---- Information given
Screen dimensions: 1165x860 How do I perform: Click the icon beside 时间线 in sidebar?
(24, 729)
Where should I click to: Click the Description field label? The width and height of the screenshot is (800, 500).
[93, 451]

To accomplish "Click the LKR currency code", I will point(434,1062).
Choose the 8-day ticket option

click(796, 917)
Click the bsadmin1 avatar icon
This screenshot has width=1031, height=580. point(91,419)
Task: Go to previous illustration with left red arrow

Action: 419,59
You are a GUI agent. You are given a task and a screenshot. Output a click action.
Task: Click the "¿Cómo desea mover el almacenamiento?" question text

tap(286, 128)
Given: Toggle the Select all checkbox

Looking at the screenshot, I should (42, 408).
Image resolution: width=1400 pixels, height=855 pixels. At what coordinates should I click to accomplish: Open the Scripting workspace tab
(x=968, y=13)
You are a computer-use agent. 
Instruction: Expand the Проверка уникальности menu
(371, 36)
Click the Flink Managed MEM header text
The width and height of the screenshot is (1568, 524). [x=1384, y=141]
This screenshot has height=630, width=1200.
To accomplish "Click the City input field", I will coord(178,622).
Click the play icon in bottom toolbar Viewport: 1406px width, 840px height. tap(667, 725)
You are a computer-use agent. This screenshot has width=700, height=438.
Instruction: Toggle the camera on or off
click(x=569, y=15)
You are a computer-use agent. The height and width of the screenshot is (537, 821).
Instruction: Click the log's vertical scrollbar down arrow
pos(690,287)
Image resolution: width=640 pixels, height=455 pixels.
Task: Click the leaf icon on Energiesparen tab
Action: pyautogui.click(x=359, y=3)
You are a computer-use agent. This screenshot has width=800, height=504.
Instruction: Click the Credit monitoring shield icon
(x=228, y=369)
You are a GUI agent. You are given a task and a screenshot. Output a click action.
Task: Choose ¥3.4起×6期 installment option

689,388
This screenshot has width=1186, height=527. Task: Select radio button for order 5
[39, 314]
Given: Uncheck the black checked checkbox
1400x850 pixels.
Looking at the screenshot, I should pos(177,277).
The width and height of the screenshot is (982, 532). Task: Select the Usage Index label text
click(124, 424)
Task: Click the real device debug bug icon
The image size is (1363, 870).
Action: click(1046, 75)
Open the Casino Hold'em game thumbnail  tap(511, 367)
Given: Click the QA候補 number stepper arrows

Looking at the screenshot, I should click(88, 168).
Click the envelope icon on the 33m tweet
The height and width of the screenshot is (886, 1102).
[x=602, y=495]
--------
From the start of the records through the line containing "(x=228, y=369)", swap "camera" for "microphone" and reproduce those lines with nothing else changed.

Screen dimensions: 1165x860 How do I perform: Click the icon beside 时间线 in sidebar?
(24, 729)
Where should I click to: Click the Description field label? The width and height of the screenshot is (800, 500).
[93, 451]

To accomplish "Click the LKR currency code", I will point(434,1062).
Choose the 8-day ticket option

click(796, 917)
Click the bsadmin1 avatar icon
This screenshot has width=1031, height=580. point(91,419)
Task: Go to previous illustration with left red arrow

Action: 419,59
You are a GUI agent. You are given a task and a screenshot. Output a click action.
Task: Click the "¿Cómo desea mover el almacenamiento?" question text

tap(286, 128)
Given: Toggle the Select all checkbox

Looking at the screenshot, I should (42, 408).
Image resolution: width=1400 pixels, height=855 pixels. At what coordinates should I click to accomplish: Open the Scripting workspace tab
(x=968, y=13)
You are a computer-use agent. 
Instruction: Expand the Проверка уникальности menu
(371, 36)
Click the Flink Managed MEM header text
The width and height of the screenshot is (1568, 524). [x=1384, y=141]
This screenshot has height=630, width=1200.
To accomplish "Click the City input field", I will coord(178,622).
Click the play icon in bottom toolbar Viewport: 1406px width, 840px height. tap(667, 725)
You are a computer-use agent. This screenshot has width=700, height=438.
Instruction: Toggle the microphone on or off
click(x=569, y=15)
You are a computer-use agent. The height and width of the screenshot is (537, 821).
Instruction: Click the log's vertical scrollbar down arrow
pos(690,287)
Image resolution: width=640 pixels, height=455 pixels.
Task: Click the leaf icon on Energiesparen tab
Action: pyautogui.click(x=359, y=3)
You are a computer-use agent. This screenshot has width=800, height=504.
Instruction: Click the Credit monitoring shield icon
(x=228, y=369)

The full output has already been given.